Matt Bodie has answered a question I have wondered about — are articles at top journals really getting shorter? His answer, based on a survey of seven top law reviews: Yes. Here’s the key finding:
- For those articles published in the 2005-2006 editorial season, the average length was 67.13 pages. The median article was 67 pages long. In contrast, those articles published during the 2004-2005 and 2003-2004 seasons averaged 87.76 pages. The median article was 84 pages long.
- Of the 71 articles published in 2005-2006, only four were over 100 pages (5.6%). None exceeded 108 pages. Of the 130 articles published from 2003-2005, thirty-four were over 100 pages (26%). The longest was 218 pages, and twenty-four of the articles exceeded 110 pages.
- Three of the seven reviews — Columbia, Harvard, and Virginia — did not publish an article over 80 pages long thus far in the 2005-2006 season.

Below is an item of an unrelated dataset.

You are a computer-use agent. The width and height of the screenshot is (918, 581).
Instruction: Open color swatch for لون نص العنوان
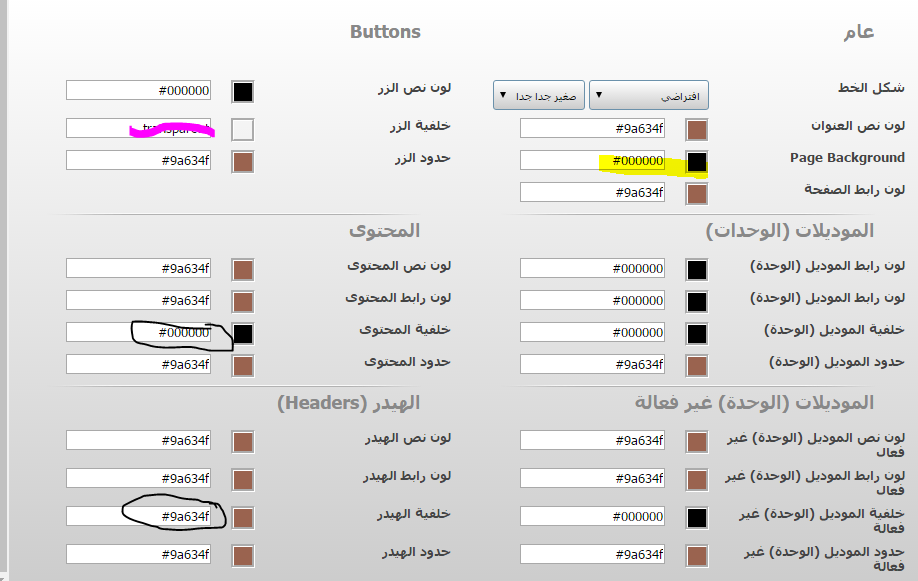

More of the data here. It’s also interesting to note that the published articles are still around 15% to 20% longer than what the journals say they prefer. Of course, some of that added length may have resulted from the editing process.
It’s also interesting to ponder how these numbers may be different from the numbers for journals outside of the “top 10.” My sense is that before the new policy, the top journals were publishing articles that were considerably longer than the articles published in most law reviews. I wonder if the new policy has really just brought the “top” journals back into line with everybody else. Consider the average length of articles published after the new policy was put in effect, 67 pages and change. If you had asked me three years ago what the average length of a law review article is, I would have said that the average length is about 60 to 70 pages. It turns out that this was wrong for the seven top journals Matt surveyed; in those journals, the average length was a whopping 88 pages. So it’s at least possible that the new policy has simply brought the top journals back into line with preexisting expectations.